3. A gestão da Prefeitura do Natal não mudará se Micarla for derrubada – ela apenas representa uma aliança empresarial que tomou para si o Estado, como ficou claro, à época, em editorial do Jornal de Hoje, que afirmava terem os empresários derrotado o prefeito Carlos Eduardo. Advindos dos setores empresariais da saúde, dos transportes, da construção civil e da educação, é este arco que explica o porquê da Prefeita terceirizar/privatizar o SUS; aumentar as passagens em finais de expedientes, vésperas de feriados e sem debate púbico sobre a planilha de gastos das empresas; ter tentando alterar o Plano Diretor por decreto, dentre outras medidas. Não foi sua incompetência, apenas, mas tudo isso é o resultado das forças que a financiaram e ela as representa. Em uma democracia fundada na representatividade, são esses setores que devem ser derrotados em 2012 para que ocorram mudanças reais na cidade.

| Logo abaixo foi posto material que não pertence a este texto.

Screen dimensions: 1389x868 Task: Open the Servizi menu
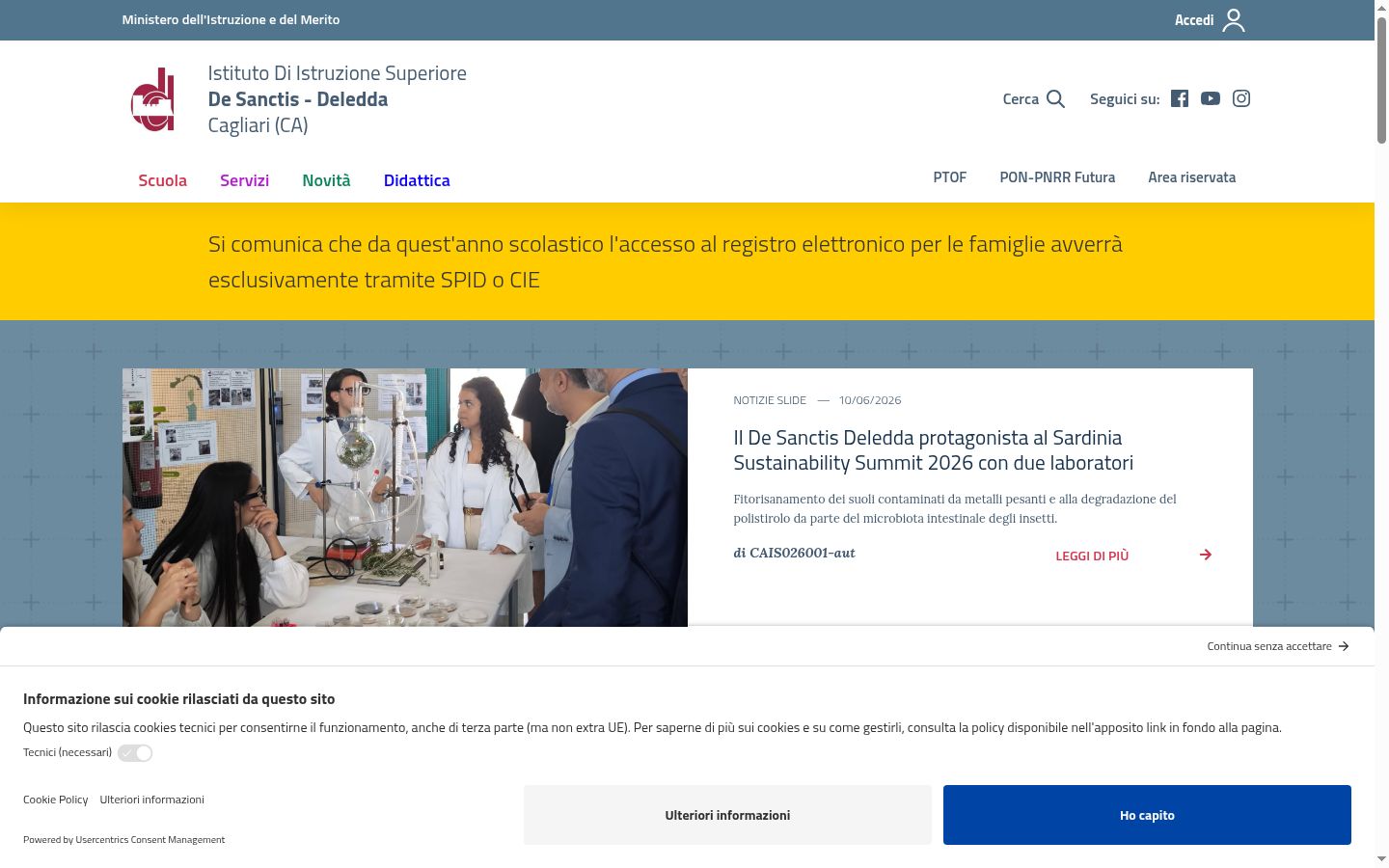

4. Os últimos acontecimentos na Europa e no Brasil – veja-se o caso da aprovação do Código Florestal – revelam que a democracia representativa está falida. Tanto o movimento #ForaMicarla como os demais de todo o país têm que se unificar para uma alteração não apenas das regras eleitorais – e aí é um grande passo o financiamento público de campanha, que não apenas diminuirá o lobby e a corrupção de empresas financiadoras de campanhas multimilionárias, como proporcionará que, para além de empresários, latifundiários e oligárquicos, estudantes, sindicalistas, ativistas e outras lideranças tão legítimas, quanto as primeiras, também tenham boas chances eleitorais, e fidelidade partidária/voto em lista – como também uma refundação da democracia baseada na participação popular direta – ou seja, que o povo realmente decida seus caminhos.
Fica a pergunta, porque não adotarmos o mandato revogatório, como a Bolívia o fez? Se a prefeita goza de mais de 70% de reprovação, porque o povo que lá a colocou não a pode tirar? Por que não regulamentar o referendo e o plebiscito, para que antes de privatizacoes e outras decisoes de afronta ao interesse nacional tenhamos o pronunciamento da vontade popular?
Que o povo decida.
Daniel Araújo Valença é professor de Ciência Política do curso de Direito da Universidade Federal Rural do Semi-Árido.